É proprio a Vienna che tiene il suo primo concerto all’estero, riscuotendo un enorme successo presso il pubblico austriaco. A raccontarcelo è un testimone d’eccezione: Robert Schumann, ai tempi giornalista per la Allgemeine Musikalische Zeitung:
« suonava come se fosse posseduto, coniugando innumerevoli sfumature di suono con la più limpida vivacità, come se lo spirito del momento avesse innalzato le sue dita al di sopra della loro funzione meccanica (…) queste variazioni continuano a girarmi per la testa; sebbene l’esposizione del tema sembrasse a volte un po’ rigida, l’introduzione, le variazioni, il finale e l’Adagio, devo ammetterlo, compensano pienamente, e l’insieme è eccezionale – è una musica che sprizza genio da ogni misura, giù il cappello, signori» [1]
Il brano a cui si riferisce Schumann sono, appunto, le sei variazioni sul tema Là ci darem la mano, dal Don Giovanni di Mozart. Credo sia utile soffermarcisi un attimo, perché nonostante siano opera di uno Chopin ancora molto giovane e immaturo dal punto di vista artistico, esse contengono molte delle caratteristiche dei suoi lavori successivi, oltre ad essere un pezzo di notevolissima bellezza e ricercatezza musicale.

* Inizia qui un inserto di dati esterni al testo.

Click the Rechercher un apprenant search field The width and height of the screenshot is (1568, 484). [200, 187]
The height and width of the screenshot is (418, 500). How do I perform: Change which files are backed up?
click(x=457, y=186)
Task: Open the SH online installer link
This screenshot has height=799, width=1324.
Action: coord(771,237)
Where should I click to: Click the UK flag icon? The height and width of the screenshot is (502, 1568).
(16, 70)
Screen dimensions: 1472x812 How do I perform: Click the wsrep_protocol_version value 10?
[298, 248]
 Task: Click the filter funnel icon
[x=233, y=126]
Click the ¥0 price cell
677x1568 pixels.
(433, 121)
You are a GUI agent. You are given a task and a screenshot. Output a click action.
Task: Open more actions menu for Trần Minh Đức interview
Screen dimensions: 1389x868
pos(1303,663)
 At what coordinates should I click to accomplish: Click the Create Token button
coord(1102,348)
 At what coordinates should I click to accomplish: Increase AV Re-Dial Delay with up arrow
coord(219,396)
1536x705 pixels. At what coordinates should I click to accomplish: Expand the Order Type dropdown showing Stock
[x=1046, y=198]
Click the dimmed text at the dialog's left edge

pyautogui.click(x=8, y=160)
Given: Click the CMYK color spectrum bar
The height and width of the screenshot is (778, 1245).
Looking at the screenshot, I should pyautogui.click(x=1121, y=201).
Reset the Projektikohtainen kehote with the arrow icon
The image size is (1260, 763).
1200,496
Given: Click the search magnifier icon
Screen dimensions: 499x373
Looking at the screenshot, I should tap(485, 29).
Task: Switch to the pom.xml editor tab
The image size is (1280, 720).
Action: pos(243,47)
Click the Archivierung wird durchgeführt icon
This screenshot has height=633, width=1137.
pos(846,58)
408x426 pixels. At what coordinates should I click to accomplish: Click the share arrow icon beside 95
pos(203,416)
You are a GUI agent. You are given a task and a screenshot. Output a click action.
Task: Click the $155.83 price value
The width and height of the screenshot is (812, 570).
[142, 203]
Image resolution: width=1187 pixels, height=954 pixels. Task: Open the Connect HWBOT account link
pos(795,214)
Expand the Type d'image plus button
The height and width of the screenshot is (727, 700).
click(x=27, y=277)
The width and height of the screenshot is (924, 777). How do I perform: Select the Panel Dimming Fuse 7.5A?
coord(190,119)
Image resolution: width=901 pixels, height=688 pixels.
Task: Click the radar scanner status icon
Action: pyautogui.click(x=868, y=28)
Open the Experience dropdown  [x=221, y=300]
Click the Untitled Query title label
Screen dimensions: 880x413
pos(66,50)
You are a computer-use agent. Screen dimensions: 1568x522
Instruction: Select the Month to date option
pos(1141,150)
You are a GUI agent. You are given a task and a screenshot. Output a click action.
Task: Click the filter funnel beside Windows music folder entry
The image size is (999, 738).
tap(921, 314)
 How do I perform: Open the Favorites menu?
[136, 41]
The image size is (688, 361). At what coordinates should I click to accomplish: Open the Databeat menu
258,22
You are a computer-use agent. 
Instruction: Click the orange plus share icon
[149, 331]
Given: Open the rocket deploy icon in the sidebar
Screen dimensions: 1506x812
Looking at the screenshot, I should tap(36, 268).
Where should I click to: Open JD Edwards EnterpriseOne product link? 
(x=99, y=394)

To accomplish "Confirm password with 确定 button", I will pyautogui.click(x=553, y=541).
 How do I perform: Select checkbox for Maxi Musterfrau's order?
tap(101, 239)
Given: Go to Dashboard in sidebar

L’introduzione, è il caso di dirlo, è una meraviglia a sentirsi. Inizia in piano, con la melodia che viene introdotta secondo uno schema a due voci, prosegue poi diventando sempre più sognante e drammatica e via andando si trasforma in quella che sembra una vera e propria improvvisazione, con scale cromatiche, arpeggi, terze e ottave alternate che costituiscono, letteralmente, una finestra su quello che sarà la musica in Europa nei successivi vent’anni.

Dopo l’introduzione c’è l’esposizione vera e propria del tema, dal sapore ben più classico e giocoso che, come da qui in poi tutte le altre variazioni, si chiude con il tutti dell’orchestra. La prima variazione è costruita attorno ad un doppio contrappunto che, come qualcuno ha fatto notare, avrebbe reso fiero il miglior Bach, di cui Chopin era fra l’altro un grandissimo estimatore, mentre la seconda è un furioso elaborare sulla melodia, dove capiamo perfettamente cosa intendeva Schumann con «queste variazioni continuano a girarmi per la testa».
Nella terza variazione, a fronte di una mano destra che riporta ad accordi la melodia, è la sinistra ad essere messa alla prova da un vivacissimo basso continuo, davvero impegnativo per quanto riguarda articolazione e controllo. La quarta è un dispiego di virtuosismo e abilità dinamica, difficilissima da eseguire, la quinta – un Adagio particolarmente espressivo – è forse quella che si distacca più di tutte dalle altre variazioni, mentre la sesta, l’ultima, è una coda alla polacca, ispirata cioè alla musica popolare della sua terra natale, un tema molto ricorrente nelle sue produzioni successive.
Quello del tema e variazioni sarà un tema poco esplorato da Chopin in seguito; ciononostante, molte delle idee e delle innovazioni presentate per la prima volta con le Variazioni – l’alternarsi di terze e ottave, l’uso dell’arpeggio e della scala cromatica, il suo modo unico di elaborare la linea melodica – diventeranno poi gli aspetti fondamentali della sua opera, venendo assunti negli anni seguenti a pilastri del Romanticismo musicale e influenzando le generazioni successive per anni. È privilegio di chi guarda a tutto questo secoli dopo vedere come sia nato qualcosa di così straordinario, e anche noi, come Schumann per primo e mille altri dopo di lui, ci togliamo il cappello di fronte a questo genio diciassettenne.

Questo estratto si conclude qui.